What is encryption at rest?

Encrypting data when it is stored (disk, database, backup). The data is encrypted with a key, and the key is stored separately (in a KMS). If the storage is compromised, the data is unreadable without the key.

What is envelope encryption?

A pattern where a data encryption key (DEK) encrypts the data, and a key encryption key (KEK) encrypts the DEK. The KEK never leaves the KMS. The encrypted DEK is stored with the data. This minimizes KMS calls — only one call per encrypt/decrypt operation.

What is AES-256-GCM?

AES-256 in Galois/Counter Mode. AES-256 provides 256-bit key encryption. GCM provides authenticated encryption — it detects if ciphertext has been tampered with. It is the recommended mode for encryption at rest.
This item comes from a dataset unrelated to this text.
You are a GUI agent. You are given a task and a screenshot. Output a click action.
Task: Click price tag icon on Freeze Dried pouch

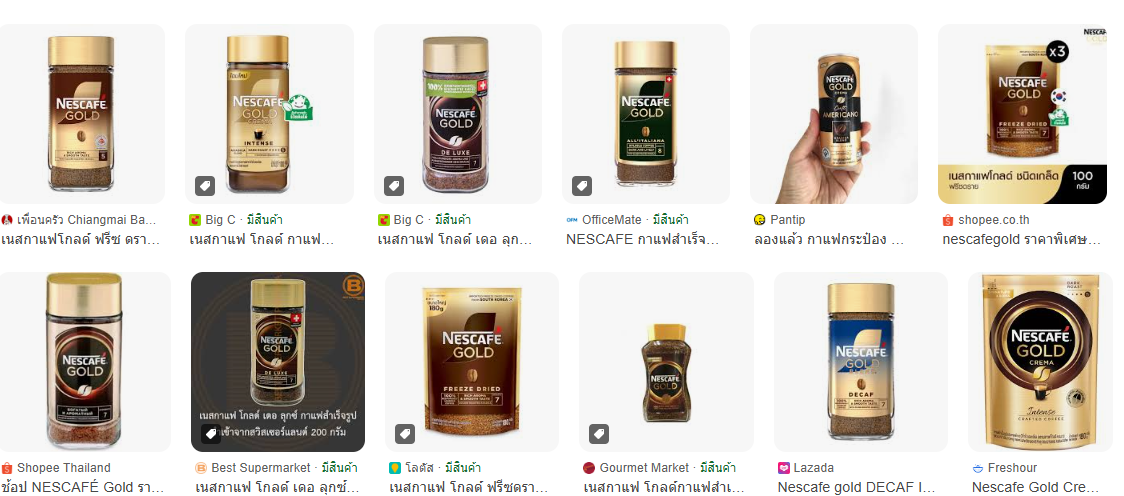coord(405,434)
How does key rotation work?

New data is encrypted with the new key. Old data is decrypted with the old key and re-encrypted with the new key. The old key is kept until all data is migrated, then retired. Some KMS (AWS KMS) handle key versioning automatically.

Should I encrypt at the database level or application level?

Database-level encryption (TDE) protects the disk but the database admin can read plaintext. Application-level (field-level) encryption protects against DB admins too. Use field-level for highly sensitive data (SSN, credit cards) and database-level for everything else.